<<<<

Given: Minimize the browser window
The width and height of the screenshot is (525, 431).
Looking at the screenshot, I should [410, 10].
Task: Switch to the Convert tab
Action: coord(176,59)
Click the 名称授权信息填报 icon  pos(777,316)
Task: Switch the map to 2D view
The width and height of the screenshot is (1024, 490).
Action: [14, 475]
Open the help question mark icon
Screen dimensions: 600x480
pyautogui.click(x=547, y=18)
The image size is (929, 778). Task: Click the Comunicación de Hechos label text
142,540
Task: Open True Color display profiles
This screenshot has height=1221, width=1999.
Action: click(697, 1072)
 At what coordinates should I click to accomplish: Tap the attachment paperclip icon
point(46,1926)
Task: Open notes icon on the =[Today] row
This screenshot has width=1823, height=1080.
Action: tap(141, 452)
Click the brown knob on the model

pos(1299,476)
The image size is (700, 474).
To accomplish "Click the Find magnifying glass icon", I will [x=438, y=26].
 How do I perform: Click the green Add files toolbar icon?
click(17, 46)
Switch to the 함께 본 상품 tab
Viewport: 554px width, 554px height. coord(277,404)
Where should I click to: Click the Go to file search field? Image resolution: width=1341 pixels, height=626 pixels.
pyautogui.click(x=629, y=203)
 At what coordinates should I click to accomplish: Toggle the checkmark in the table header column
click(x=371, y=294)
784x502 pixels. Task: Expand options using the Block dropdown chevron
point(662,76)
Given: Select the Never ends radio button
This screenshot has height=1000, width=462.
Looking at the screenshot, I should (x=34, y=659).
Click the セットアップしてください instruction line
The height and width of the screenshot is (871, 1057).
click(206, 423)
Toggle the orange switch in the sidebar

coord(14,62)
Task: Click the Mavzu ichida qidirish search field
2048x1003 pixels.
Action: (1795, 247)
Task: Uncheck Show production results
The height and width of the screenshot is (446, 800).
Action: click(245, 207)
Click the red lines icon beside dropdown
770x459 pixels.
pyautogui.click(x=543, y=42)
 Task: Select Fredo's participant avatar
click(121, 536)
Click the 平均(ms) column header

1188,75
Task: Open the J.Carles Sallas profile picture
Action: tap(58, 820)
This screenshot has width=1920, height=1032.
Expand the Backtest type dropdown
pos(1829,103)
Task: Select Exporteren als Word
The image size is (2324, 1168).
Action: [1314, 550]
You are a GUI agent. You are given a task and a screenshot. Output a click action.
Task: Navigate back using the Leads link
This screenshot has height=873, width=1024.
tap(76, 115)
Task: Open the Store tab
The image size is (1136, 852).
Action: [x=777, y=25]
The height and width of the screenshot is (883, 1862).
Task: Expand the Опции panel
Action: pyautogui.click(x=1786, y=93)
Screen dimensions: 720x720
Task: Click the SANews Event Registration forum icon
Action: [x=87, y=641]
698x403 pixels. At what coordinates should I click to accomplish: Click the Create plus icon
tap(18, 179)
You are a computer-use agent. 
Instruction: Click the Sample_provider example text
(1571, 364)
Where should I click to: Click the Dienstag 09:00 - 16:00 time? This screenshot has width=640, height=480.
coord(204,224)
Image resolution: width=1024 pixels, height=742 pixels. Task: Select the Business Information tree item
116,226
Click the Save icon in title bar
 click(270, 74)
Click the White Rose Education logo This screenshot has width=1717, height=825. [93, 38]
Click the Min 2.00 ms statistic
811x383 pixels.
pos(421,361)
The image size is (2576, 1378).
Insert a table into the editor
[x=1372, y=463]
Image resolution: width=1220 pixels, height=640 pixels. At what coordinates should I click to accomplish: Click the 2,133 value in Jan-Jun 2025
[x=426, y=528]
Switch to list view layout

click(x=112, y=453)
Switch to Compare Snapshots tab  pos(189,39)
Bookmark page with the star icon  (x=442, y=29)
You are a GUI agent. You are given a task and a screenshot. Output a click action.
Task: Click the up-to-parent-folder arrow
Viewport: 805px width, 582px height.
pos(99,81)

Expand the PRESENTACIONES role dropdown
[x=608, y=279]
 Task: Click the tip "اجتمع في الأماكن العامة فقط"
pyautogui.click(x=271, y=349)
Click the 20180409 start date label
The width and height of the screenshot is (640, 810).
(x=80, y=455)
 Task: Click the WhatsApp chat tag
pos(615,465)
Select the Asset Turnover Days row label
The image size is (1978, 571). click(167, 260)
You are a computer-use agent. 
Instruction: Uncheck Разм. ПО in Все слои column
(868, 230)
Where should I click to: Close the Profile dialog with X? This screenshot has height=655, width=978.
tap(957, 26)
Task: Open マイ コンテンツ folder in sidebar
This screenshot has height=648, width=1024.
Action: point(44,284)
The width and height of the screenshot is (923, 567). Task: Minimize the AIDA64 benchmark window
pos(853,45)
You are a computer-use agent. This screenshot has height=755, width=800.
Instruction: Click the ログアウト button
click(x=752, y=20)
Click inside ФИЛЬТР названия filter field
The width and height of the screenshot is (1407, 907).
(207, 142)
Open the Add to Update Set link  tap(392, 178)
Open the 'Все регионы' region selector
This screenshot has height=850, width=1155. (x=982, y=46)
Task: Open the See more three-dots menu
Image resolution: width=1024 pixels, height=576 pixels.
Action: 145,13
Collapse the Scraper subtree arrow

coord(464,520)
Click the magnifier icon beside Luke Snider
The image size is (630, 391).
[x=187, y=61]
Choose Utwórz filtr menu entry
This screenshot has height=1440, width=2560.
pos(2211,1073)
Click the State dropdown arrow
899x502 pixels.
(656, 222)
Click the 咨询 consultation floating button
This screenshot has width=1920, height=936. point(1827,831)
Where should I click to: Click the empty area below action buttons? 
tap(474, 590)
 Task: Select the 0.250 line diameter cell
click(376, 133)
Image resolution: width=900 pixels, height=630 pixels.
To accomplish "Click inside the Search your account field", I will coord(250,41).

>>>>

Retype all of the entries exactly, please.

### OUTPUT BELOW
Given: Minimize the browser window
The width and height of the screenshot is (525, 431).
Looking at the screenshot, I should [410, 10].
Task: Switch to the Convert tab
Action: coord(176,59)
Click the 名称授权信息填报 icon  pos(777,316)
Task: Switch the map to 2D view
The width and height of the screenshot is (1024, 490).
Action: [14, 475]
Open the help question mark icon
Screen dimensions: 600x480
pyautogui.click(x=547, y=18)
The image size is (929, 778). Task: Click the Comunicación de Hechos label text
142,540
Task: Open True Color display profiles
This screenshot has height=1221, width=1999.
Action: click(697, 1072)
 At what coordinates should I click to accomplish: Tap the attachment paperclip icon
point(46,1926)
Task: Open notes icon on the =[Today] row
This screenshot has width=1823, height=1080.
Action: tap(141, 452)
Click the brown knob on the model

pos(1299,476)
The image size is (700, 474).
To accomplish "Click the Find magnifying glass icon", I will [x=438, y=26].
 How do I perform: Click the green Add files toolbar icon?
click(17, 46)
Switch to the 함께 본 상품 tab
Viewport: 554px width, 554px height. coord(277,404)
Where should I click to: Click the Go to file search field? Image resolution: width=1341 pixels, height=626 pixels.
pyautogui.click(x=629, y=203)
 At what coordinates should I click to accomplish: Toggle the checkmark in the table header column
click(x=371, y=294)
784x502 pixels. Task: Expand options using the Block dropdown chevron
point(662,76)
Given: Select the Never ends radio button
This screenshot has height=1000, width=462.
Looking at the screenshot, I should (x=34, y=659).
Click the セットアップしてください instruction line
The height and width of the screenshot is (871, 1057).
click(206, 423)
Toggle the orange switch in the sidebar

coord(14,62)
Task: Click the Mavzu ichida qidirish search field
2048x1003 pixels.
Action: (1795, 247)
Task: Uncheck Show production results
The height and width of the screenshot is (446, 800).
Action: click(245, 207)
Click the red lines icon beside dropdown
770x459 pixels.
pyautogui.click(x=543, y=42)
 Task: Select Fredo's participant avatar
click(121, 536)
Click the 平均(ms) column header

1188,75
Task: Open the J.Carles Sallas profile picture
Action: tap(58, 820)
This screenshot has width=1920, height=1032.
Expand the Backtest type dropdown
pos(1829,103)
Task: Select Exporteren als Word
The image size is (2324, 1168).
Action: [1314, 550]
You are a GUI agent. You are given a task and a screenshot. Output a click action.
Task: Navigate back using the Leads link
This screenshot has height=873, width=1024.
tap(76, 115)
Task: Open the Store tab
The image size is (1136, 852).
Action: [x=777, y=25]
The height and width of the screenshot is (883, 1862).
Task: Expand the Опции panel
Action: pyautogui.click(x=1786, y=93)
Screen dimensions: 720x720
Task: Click the SANews Event Registration forum icon
Action: [x=87, y=641]
698x403 pixels. At what coordinates should I click to accomplish: Click the Create plus icon
tap(18, 179)
You are a computer-use agent. 
Instruction: Click the Sample_provider example text
(1571, 364)
Where should I click to: Click the Dienstag 09:00 - 16:00 time? This screenshot has width=640, height=480.
coord(204,224)
Image resolution: width=1024 pixels, height=742 pixels. Task: Select the Business Information tree item
116,226
Click the Save icon in title bar
 click(270, 74)
Click the White Rose Education logo This screenshot has width=1717, height=825. [93, 38]
Click the Min 2.00 ms statistic
811x383 pixels.
pos(421,361)
The image size is (2576, 1378).
Insert a table into the editor
[x=1372, y=463]
Image resolution: width=1220 pixels, height=640 pixels. At what coordinates should I click to accomplish: Click the 2,133 value in Jan-Jun 2025
[x=426, y=528]
Switch to list view layout

click(x=112, y=453)
Switch to Compare Snapshots tab  pos(189,39)
Bookmark page with the star icon  (x=442, y=29)
You are a GUI agent. You are given a task and a screenshot. Output a click action.
Task: Click the up-to-parent-folder arrow
Viewport: 805px width, 582px height.
pos(99,81)

Expand the PRESENTACIONES role dropdown
[x=608, y=279]
 Task: Click the tip "اجتمع في الأماكن العامة فقط"
pyautogui.click(x=271, y=349)
Click the 20180409 start date label
The width and height of the screenshot is (640, 810).
(x=80, y=455)
 Task: Click the WhatsApp chat tag
pos(615,465)
Select the Asset Turnover Days row label
The image size is (1978, 571). click(167, 260)
You are a computer-use agent. 
Instruction: Uncheck Разм. ПО in Все слои column
(868, 230)
Where should I click to: Close the Profile dialog with X? This screenshot has height=655, width=978.
tap(957, 26)
Task: Open マイ コンテンツ folder in sidebar
This screenshot has height=648, width=1024.
Action: point(44,284)
The width and height of the screenshot is (923, 567). Task: Minimize the AIDA64 benchmark window
pos(853,45)
You are a computer-use agent. This screenshot has height=755, width=800.
Instruction: Click the ログアウト button
click(x=752, y=20)
Click inside ФИЛЬТР названия filter field
The width and height of the screenshot is (1407, 907).
(207, 142)
Open the Add to Update Set link  tap(392, 178)
Open the 'Все регионы' region selector
This screenshot has height=850, width=1155. (x=982, y=46)
Task: Open the See more three-dots menu
Image resolution: width=1024 pixels, height=576 pixels.
Action: 145,13
Collapse the Scraper subtree arrow

coord(464,520)
Click the magnifier icon beside Luke Snider
The image size is (630, 391).
[x=187, y=61]
Choose Utwórz filtr menu entry
This screenshot has height=1440, width=2560.
pos(2211,1073)
Click the State dropdown arrow
899x502 pixels.
(656, 222)
Click the 咨询 consultation floating button
This screenshot has width=1920, height=936. point(1827,831)
Where should I click to: Click the empty area below action buttons? 
tap(474, 590)
 Task: Select the 0.250 line diameter cell
click(376, 133)
Image resolution: width=900 pixels, height=630 pixels.
To accomplish "Click inside the Search your account field", I will coord(250,41).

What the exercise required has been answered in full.